Nous entamons nos travaux et ne sommes pas tous experts du système, qui est assez complexe. J'aimerais bénéficier de votre regard d'enfants placés, mais aussi de professionnels, car, madame Métro, vous travaillez aujourd'hui dans ce domaine en tant que travailleuse sociale. Vous n'avez pas évoqué vos actions actuelles. Pouvez-vous nous expliquer le parcours administratif et judiciaire de ces enfants dans différents contextes ? Madame Métro, vous avez mentionné que vous veniez d'un pays étranger. Vous n'étiez pas française à l'origine. Il existe des cas d'enfants maltraités dans leur famille, mais qui sont français. Les situations sont multiples. Pouvez-vous détailler les différents cas de figure qui amènent les enfants à être pris en charge par les services de l'État ? Comment cela se déroule-t-il concrètement ? Quels sont les établissements vers lesquels ils sont dirigés ? Qui est chargé de les accompagner et à quelle fréquence ? Expliquez-nous de manière très pratique la manière dont cela se passe lorsqu'un enfant est confronté aux services de l'État ou des départements.
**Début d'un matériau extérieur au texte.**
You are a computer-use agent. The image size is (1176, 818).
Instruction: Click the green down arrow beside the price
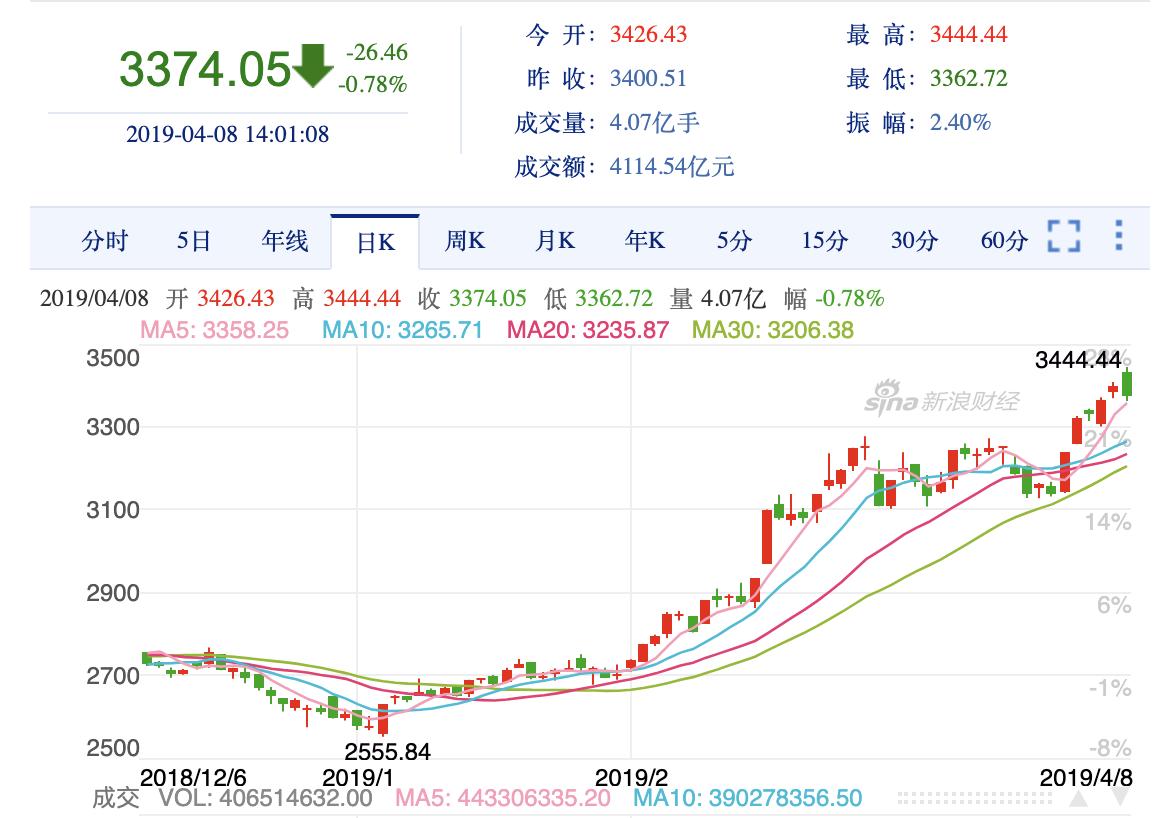[313, 66]
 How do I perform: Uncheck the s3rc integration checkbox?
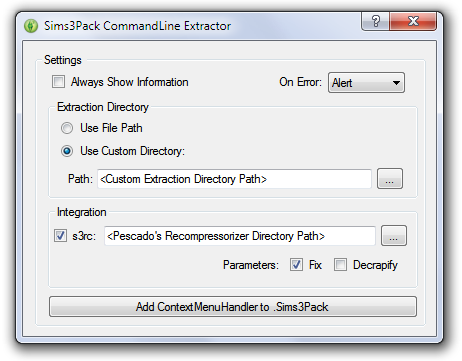(x=60, y=236)
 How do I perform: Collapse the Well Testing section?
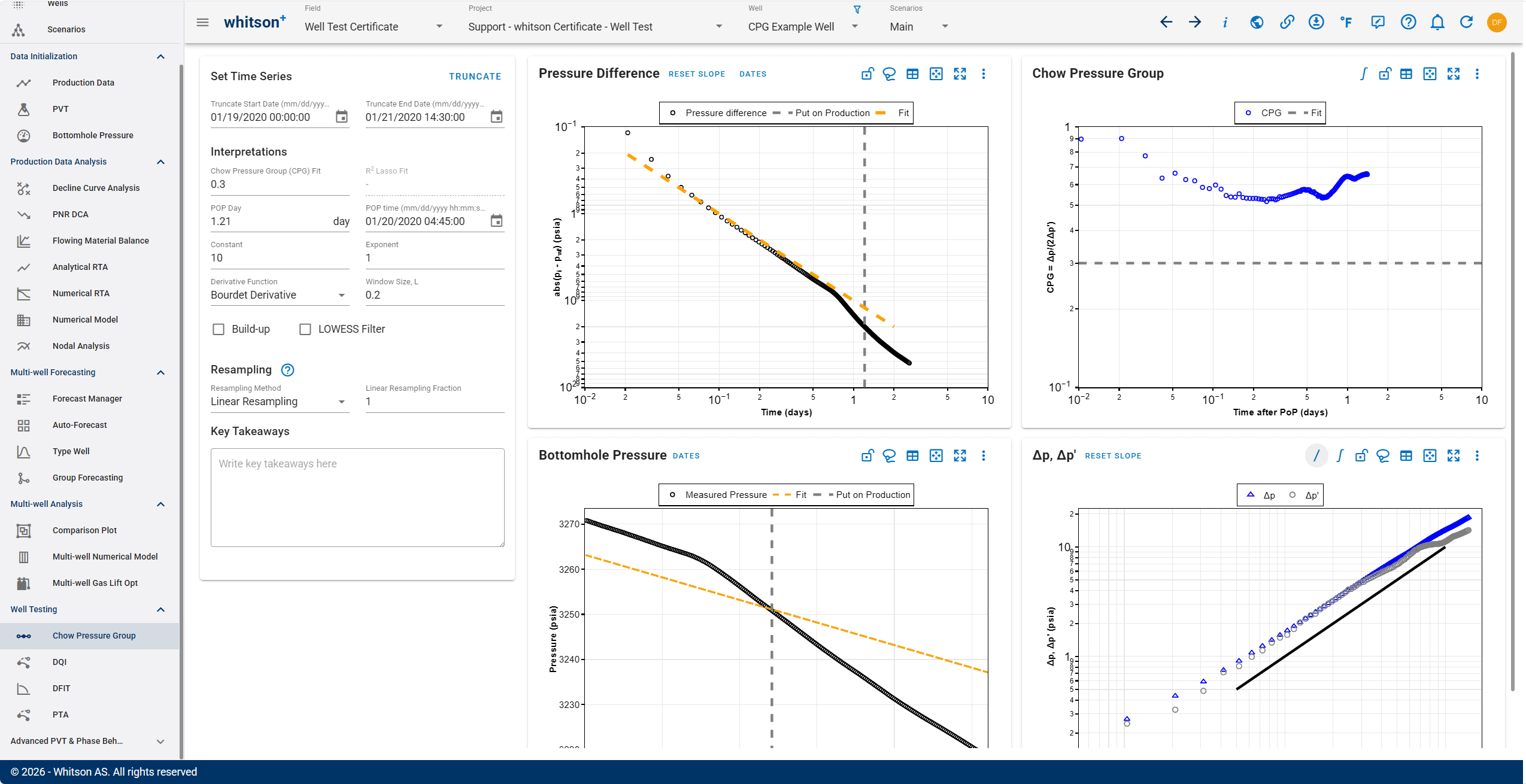pos(160,609)
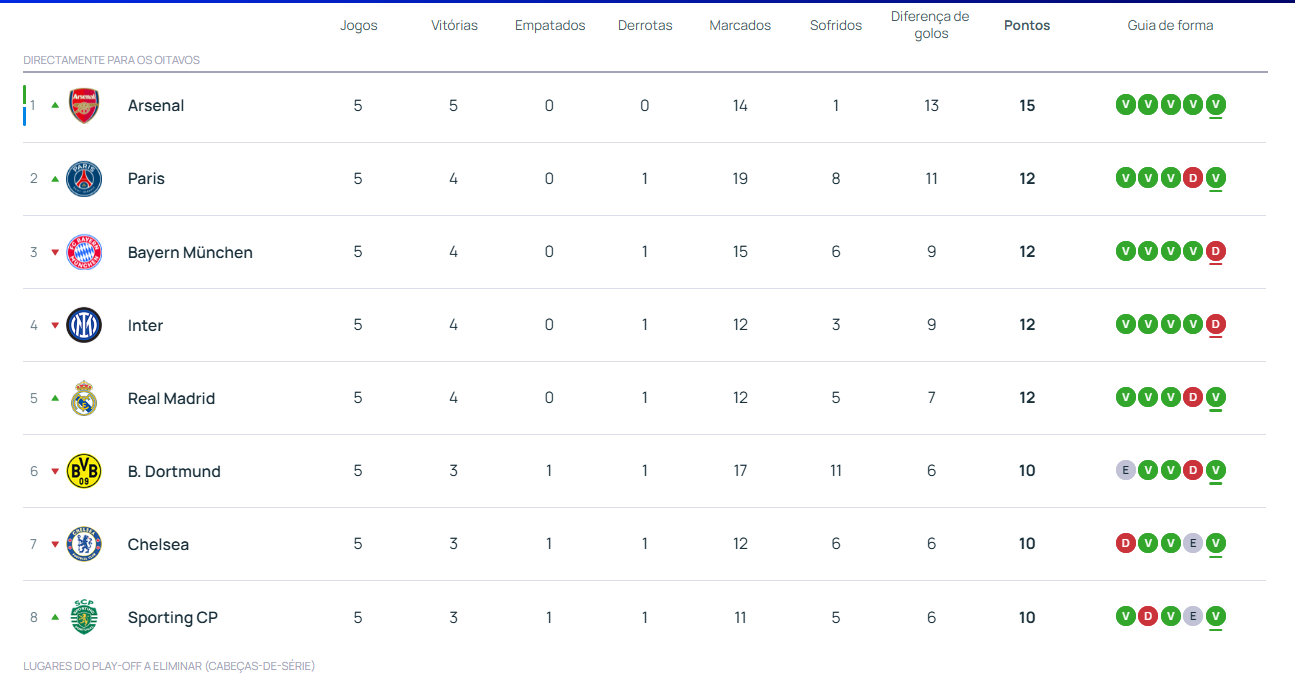Click the Pontos column header
Screen dimensions: 1295x677
(x=1027, y=26)
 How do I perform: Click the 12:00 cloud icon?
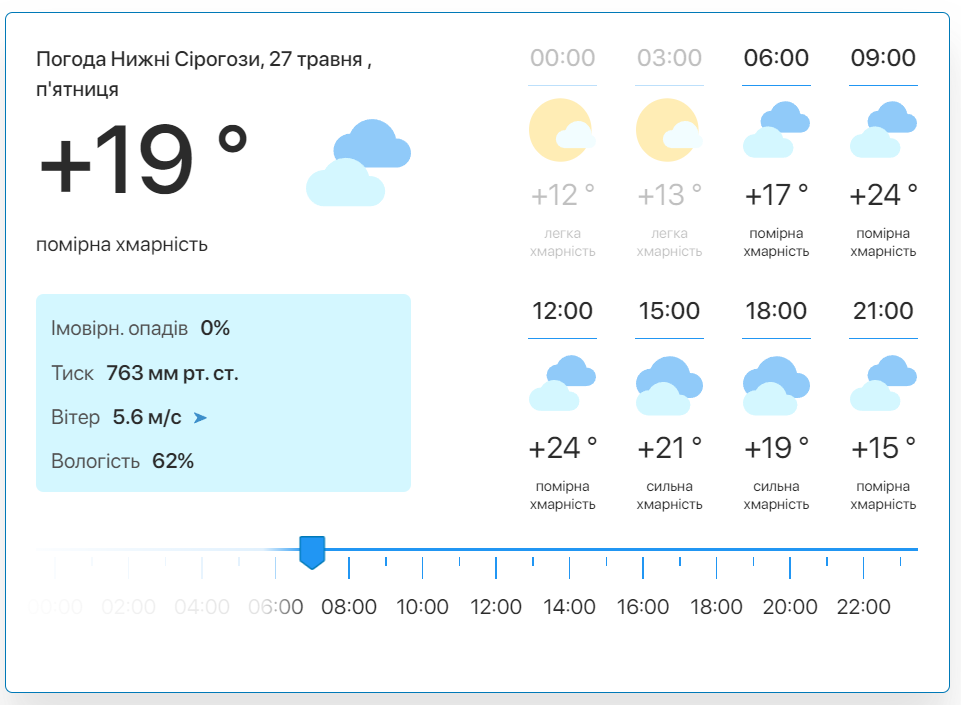[x=562, y=383]
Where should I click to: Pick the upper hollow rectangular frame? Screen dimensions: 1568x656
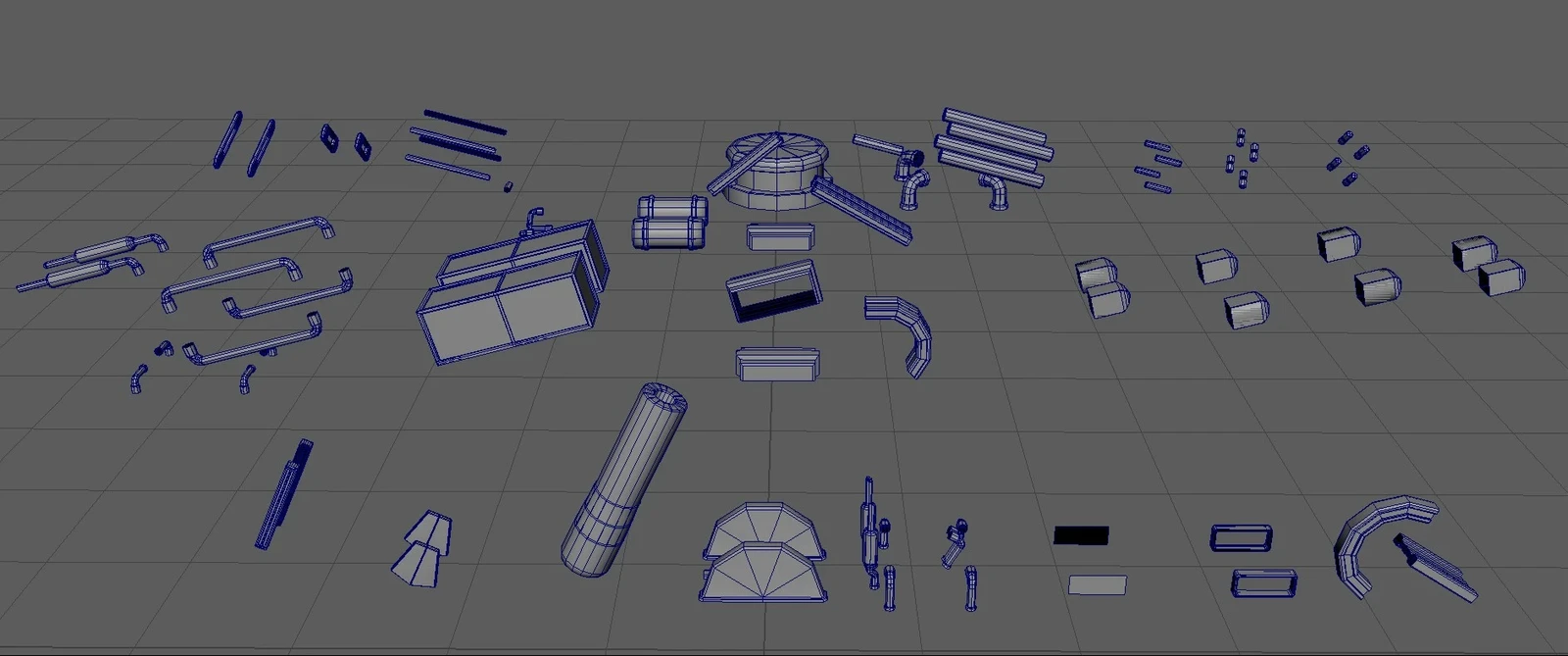pos(1241,538)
Madame Taillardat, vous avez mentionné que certains départements cherchent parfois à contourner la loi. Pouvez-vous préciser ce que vous entendez par là ? Quelles sont les dispositions législatives actuellement non appliquées par les départements alors qu'elles devraient l'être ? Dans de nombreux autres domaines, le fonctionnement en silos pose de réelles difficultés de communication entre les services. Vous avez fourni des chiffres intéressants. Il est essentiel de comprendre le fonctionnement des services pour bien appréhender vos témoignages.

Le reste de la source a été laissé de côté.